[EXERCISE]:
Among the entries below, one line contains "Image resolution: width=843" and another contains "Click the メニュー". Transcribe those two lines and every line between them, exactly.

[DATASET RECORDS]:
+++

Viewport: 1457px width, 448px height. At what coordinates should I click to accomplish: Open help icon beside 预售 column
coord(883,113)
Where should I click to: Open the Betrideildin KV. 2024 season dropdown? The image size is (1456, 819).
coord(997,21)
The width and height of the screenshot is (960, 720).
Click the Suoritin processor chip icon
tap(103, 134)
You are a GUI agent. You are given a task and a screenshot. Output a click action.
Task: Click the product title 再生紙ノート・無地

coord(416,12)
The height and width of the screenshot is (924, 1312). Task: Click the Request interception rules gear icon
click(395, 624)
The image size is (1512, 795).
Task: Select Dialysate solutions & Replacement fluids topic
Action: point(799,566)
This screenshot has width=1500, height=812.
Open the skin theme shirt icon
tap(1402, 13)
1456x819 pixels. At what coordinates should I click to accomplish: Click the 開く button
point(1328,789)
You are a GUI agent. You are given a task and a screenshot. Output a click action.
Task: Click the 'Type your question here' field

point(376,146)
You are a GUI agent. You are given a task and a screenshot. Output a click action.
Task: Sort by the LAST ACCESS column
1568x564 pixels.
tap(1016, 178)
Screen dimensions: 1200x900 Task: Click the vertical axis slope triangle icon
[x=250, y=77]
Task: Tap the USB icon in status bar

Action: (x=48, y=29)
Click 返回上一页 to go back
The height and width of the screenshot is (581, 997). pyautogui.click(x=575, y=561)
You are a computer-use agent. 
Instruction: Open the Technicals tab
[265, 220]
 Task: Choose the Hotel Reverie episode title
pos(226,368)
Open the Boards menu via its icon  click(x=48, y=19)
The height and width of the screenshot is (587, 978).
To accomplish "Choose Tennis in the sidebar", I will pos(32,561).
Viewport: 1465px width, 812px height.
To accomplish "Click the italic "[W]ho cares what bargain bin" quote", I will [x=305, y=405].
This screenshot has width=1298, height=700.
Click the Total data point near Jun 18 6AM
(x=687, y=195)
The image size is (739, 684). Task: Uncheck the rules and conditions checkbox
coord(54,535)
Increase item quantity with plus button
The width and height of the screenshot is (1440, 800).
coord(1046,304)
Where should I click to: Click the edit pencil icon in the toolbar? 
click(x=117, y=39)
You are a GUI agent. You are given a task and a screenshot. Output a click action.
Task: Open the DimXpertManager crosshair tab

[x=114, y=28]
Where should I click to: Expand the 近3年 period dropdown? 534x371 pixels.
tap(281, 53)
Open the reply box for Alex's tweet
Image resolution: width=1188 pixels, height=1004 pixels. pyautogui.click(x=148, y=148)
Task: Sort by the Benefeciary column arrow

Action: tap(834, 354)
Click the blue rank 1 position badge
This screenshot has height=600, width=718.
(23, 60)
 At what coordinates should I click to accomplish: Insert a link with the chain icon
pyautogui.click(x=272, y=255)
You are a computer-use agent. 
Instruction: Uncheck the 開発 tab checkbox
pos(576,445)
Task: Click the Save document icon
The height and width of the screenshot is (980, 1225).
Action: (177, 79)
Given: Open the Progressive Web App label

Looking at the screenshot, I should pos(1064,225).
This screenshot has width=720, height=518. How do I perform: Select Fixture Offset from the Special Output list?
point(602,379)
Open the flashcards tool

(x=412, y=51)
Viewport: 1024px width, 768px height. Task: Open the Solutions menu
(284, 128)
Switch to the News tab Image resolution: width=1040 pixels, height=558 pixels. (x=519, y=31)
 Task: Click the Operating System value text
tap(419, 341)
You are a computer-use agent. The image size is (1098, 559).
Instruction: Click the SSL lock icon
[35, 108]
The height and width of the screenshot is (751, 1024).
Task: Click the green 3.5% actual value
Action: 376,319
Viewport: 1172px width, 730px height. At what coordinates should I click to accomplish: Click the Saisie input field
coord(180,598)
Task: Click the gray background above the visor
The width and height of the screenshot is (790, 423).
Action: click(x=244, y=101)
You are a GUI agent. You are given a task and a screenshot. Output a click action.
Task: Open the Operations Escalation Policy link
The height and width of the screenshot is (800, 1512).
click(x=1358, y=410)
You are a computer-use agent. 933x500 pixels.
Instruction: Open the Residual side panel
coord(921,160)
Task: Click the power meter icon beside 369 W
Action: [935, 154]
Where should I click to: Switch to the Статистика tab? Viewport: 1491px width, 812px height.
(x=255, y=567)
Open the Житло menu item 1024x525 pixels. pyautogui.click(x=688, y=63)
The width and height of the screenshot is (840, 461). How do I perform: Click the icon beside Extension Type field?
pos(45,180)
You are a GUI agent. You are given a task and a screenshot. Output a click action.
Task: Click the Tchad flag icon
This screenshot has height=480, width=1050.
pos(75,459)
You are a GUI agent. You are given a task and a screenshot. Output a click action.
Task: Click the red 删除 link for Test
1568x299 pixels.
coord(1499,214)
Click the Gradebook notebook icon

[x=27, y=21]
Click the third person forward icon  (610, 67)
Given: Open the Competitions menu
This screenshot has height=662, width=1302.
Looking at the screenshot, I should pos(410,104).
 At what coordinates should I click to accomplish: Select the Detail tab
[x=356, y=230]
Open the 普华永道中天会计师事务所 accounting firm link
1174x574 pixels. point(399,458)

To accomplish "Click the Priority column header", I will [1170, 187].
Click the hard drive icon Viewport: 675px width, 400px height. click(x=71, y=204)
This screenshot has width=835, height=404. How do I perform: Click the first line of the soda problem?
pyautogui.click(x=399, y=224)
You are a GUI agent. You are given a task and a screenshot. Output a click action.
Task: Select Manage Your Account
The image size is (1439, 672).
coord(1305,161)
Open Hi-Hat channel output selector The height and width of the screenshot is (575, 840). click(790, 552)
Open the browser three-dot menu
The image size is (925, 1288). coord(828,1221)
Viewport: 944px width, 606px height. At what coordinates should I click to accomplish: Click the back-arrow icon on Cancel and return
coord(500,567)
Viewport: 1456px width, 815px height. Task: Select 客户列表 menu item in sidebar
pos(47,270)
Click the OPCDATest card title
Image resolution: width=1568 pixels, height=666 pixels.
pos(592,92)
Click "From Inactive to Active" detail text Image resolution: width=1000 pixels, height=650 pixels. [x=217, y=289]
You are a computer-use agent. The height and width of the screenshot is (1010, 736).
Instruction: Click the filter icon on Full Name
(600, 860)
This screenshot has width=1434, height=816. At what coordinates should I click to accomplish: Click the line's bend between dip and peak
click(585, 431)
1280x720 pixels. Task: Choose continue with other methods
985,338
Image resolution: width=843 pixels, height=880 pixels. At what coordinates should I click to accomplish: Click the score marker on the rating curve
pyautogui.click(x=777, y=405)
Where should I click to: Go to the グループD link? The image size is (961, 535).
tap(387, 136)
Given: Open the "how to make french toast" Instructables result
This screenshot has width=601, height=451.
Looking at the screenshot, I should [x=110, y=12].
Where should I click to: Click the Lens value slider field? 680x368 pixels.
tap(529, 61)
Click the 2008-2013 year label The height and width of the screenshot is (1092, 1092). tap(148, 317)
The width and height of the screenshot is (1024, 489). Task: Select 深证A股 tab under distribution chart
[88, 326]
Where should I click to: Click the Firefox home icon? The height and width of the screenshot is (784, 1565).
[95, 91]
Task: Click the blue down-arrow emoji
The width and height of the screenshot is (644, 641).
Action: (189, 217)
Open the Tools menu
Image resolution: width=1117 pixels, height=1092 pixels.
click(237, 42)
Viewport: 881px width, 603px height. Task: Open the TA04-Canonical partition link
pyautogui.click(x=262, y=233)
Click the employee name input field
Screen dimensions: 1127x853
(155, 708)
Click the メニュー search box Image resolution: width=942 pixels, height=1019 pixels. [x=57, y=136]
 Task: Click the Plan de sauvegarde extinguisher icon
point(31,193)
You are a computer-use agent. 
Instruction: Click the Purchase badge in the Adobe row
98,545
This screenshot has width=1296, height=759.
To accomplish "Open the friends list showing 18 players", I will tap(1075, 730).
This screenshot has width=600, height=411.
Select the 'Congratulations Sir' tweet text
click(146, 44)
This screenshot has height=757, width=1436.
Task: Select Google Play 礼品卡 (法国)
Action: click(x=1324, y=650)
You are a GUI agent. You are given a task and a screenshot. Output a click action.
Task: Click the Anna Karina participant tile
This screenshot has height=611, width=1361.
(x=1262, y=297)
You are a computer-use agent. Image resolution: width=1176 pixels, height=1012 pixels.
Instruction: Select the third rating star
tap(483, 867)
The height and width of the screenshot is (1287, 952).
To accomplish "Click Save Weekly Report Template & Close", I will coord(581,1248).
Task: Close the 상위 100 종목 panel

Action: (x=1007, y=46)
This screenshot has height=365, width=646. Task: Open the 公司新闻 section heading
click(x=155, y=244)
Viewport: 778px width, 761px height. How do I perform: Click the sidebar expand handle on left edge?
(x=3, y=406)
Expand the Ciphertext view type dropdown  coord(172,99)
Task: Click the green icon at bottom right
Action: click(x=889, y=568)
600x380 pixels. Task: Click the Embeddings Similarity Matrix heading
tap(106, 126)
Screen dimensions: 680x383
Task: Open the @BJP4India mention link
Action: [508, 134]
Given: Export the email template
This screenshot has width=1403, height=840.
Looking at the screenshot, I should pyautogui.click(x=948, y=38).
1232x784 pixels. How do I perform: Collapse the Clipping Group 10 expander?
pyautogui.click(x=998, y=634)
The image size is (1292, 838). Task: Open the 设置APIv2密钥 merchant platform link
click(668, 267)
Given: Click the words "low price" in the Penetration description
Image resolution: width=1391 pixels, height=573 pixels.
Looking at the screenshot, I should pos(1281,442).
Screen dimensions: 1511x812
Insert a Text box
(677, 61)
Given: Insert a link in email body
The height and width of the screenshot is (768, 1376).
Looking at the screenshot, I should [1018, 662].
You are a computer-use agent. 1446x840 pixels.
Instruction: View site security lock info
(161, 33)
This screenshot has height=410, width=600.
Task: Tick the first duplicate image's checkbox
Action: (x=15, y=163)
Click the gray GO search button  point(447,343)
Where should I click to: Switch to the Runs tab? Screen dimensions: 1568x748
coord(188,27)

+++

[TASK OUTPUT]:
Image resolution: width=843 pixels, height=880 pixels. At what coordinates should I click to accomplish: Click the score marker on the rating curve
pyautogui.click(x=777, y=405)
Where should I click to: Go to the グループD link? The image size is (961, 535).
tap(387, 136)
Given: Open the "how to make french toast" Instructables result
This screenshot has width=601, height=451.
Looking at the screenshot, I should [x=110, y=12].
Where should I click to: Click the Lens value slider field? 680x368 pixels.
tap(529, 61)
Click the 2008-2013 year label The height and width of the screenshot is (1092, 1092). tap(148, 317)
The width and height of the screenshot is (1024, 489). Task: Select 深证A股 tab under distribution chart
[88, 326]
Where should I click to: Click the Firefox home icon? The height and width of the screenshot is (784, 1565).
[95, 91]
Task: Click the blue down-arrow emoji
The width and height of the screenshot is (644, 641).
Action: (189, 217)
Open the Tools menu
Image resolution: width=1117 pixels, height=1092 pixels.
click(237, 42)
Viewport: 881px width, 603px height. Task: Open the TA04-Canonical partition link
pyautogui.click(x=262, y=233)
Click the employee name input field
Screen dimensions: 1127x853
(155, 708)
Click the メニュー search box Image resolution: width=942 pixels, height=1019 pixels. [x=57, y=136]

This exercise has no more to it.